La révolution thérapeutique commande une évolution du mode de régulation des médicaments. À cet effet, le gouvernement mise sur deux leviers principaux : la pertinence des prescriptions pour éviter des dépenses inutiles et de nouveaux mécanismes de fixation des prix.
Les enjeux sont lourds : sur 200 milliards d'euros de dépenses dans le cadre de l'ONDAM, près de 20 % concernent les produits de santé. Les prix des innovations de rupture s'envolent, conduisant les gouvernements à engager des bras de fer avec les laboratoires. En mars 2017, Marisol Touraine s'était réjouie de la baisse de prix des traitements innovants contre l’hépatite C, obtenue au terme d'une « négociation ferme », à hauteur de 28 700 euros la cure (contre 41 000 euros initialement pour le Sovaldi).
Génériques : mobiliser les spécialistes et les hôpitaux
Pour retrouver des marges budgétaires (autrement que par le levier systématique des baisses de prix qui fragilisent la politique conventionnelle), la pertinence est érigée en priorité. L’objectif est de traquer les prescriptions injustifiées, tant en ville qu'à l'hôpital. La France reste parmi les « trois plus gros consommateurs d'antibiotiques » des pays de l'OCDE, cite le rapport Aubert. Le recours aux psychotropes s'affiche « au second niveau européen », quatre fois supérieur aux consommations observées en Allemagne. Quant au taux de recours aux génériques et biosimilaires (de l'ordre de 35 % en France), il demeure loin de pays comparables (80 % d'utilisation au Royaume-Uni).
L'élargissement de la rémunération sur objectifs de santé publique (ROSP), intégrant un objectif synthétique de prescription dans le répertoire, pourrait être envisagé pour les spécialistes et les hôpitaux. « Chaque acteur (généraliste, spécialiste, établissement) pourrait disposer de manière régulière de son taux de prescription au sein du répertoire des médicaments génériques et biosimilaires, ajusté en fonction des caractéristiques de sa patientèle », indique le rapport Aubert. Pour certains établissements ou professionnels, des indicateurs plus fins de pertinence des prescriptions pourraient faire l'objet d'expérimentations (dans le cadre prévu par l'article 51).
La question de la prise en charge des molécules onéreuses dans les établissements est également posée. Le rapport Aubert suggère de « revoir les critères d'admission sur la liste en sus », mécanisme qui permet de payer les produits à l'euro/l'euro avec « peu de contrainte au recours ».
Tarifer selon la performance
L'autre volet concerne la fixation des prix. Aujourd'hui, c'est l'amélioration du service médical rendu (ASMR) qui est le critère déterminant. Une des pistes consiste à conditionner une partie de la rémunération à la valeur ajoutée d'un produit ou d'un traitement dans ses conditions d'utilisation.
Le LEEM (Les entreprises du médicament) rejoint le rapport Aubert en faveur du développement – pour les innovations majeures – des contrats de performance signés entre le CEPS (comité économique des produits de santé) et les entreprises. Las, ces contrats qui lient l’attribution du prix à l'efficacité clinique en vie réelle restent difficiles à mettre en place. Selon l'économiste Claude Le Pen, « le CEPS est sceptique car il faut fixer les critères, suivre les patients. Il y a beaucoup de questions sans réponse ».

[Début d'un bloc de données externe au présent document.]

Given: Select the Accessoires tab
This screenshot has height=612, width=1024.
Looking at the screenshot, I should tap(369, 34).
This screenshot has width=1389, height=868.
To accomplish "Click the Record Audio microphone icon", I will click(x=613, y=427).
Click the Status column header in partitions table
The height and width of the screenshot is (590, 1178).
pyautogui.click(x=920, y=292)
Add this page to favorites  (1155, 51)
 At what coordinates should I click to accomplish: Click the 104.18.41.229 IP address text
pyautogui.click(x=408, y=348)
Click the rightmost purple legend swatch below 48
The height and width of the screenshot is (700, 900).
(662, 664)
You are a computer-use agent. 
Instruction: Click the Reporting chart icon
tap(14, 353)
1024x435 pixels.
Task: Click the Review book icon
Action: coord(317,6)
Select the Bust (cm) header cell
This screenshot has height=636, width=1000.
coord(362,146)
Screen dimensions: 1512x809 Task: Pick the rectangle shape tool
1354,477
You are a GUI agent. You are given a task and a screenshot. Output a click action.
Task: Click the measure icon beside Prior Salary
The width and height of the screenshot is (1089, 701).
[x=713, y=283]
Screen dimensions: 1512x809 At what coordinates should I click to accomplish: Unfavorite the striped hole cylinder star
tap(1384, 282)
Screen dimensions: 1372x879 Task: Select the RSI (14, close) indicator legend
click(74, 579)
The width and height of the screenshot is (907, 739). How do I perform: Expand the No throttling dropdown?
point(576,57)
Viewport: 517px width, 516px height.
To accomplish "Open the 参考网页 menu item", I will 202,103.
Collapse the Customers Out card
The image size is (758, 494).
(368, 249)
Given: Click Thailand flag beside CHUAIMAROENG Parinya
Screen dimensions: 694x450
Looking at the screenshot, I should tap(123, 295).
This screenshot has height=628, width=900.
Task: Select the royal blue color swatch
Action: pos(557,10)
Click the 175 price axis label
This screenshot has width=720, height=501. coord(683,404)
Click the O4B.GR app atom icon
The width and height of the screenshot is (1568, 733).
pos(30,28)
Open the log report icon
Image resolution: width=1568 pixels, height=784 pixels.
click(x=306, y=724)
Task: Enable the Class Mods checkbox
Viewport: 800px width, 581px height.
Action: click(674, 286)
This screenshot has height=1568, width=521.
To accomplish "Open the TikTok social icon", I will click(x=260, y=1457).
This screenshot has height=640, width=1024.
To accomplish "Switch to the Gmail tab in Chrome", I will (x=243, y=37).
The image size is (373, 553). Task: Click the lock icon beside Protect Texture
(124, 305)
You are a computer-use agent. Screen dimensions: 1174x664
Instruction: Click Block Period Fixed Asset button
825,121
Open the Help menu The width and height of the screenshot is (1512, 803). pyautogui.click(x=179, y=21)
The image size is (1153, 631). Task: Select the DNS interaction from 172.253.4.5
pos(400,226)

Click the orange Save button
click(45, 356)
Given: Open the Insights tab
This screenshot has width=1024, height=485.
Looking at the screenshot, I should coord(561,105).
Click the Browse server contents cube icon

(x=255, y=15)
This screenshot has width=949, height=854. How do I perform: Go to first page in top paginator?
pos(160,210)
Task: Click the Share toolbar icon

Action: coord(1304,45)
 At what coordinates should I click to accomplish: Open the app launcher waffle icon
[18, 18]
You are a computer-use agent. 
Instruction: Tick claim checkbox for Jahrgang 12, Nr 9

Les industriels misent sur la prochaine négociation de l'accord-cadre (2020) avec l'État pour revoir les conditions d'évolution des prix en fonction des données en vie réelle. La réforme de l'évaluation des médicaments vers un indicateur unique, la valeur thérapeutique relative (VTR), doit permettre d'intégrer cette priorité dans les prix.
Visibilité et rapidité
Pour les laboratoires, les engagements annoncés en juillet dans le cadre du Conseil stratégique des industries de santé (CSIS) restent la feuille de route. En matière de régulation des dépenses, Édouard Philippe a promis de rendre le système de régulation « lisible et prévisible », à la faveur d'une programmation pluriannuelle, également réclamée par le rapport Aubert. Pour l'ensemble des dépenses remboursées, le plancher minimum de croissance sera de 1 % sur les trois prochaines années.
Le LEEM défend enfin une tarification temporaire, permettant de réduire les délais. « Dans une période d'innovation, on permet aux molécules d'arriver précocement sur la base d'un dossier clinique arrêté souvent à la phase II, avec une AMM conditionnelle. Pour ces cas précis, il s’agirait de fixer une valeur thérapeutique conditionnelle et un prix conditionnel », résume Eric Baseilhac, directeur des affaires économiques et internationales du LEEM. Ces médicaments seraient ensuite réévalués, et le prix réadapté en conséquence.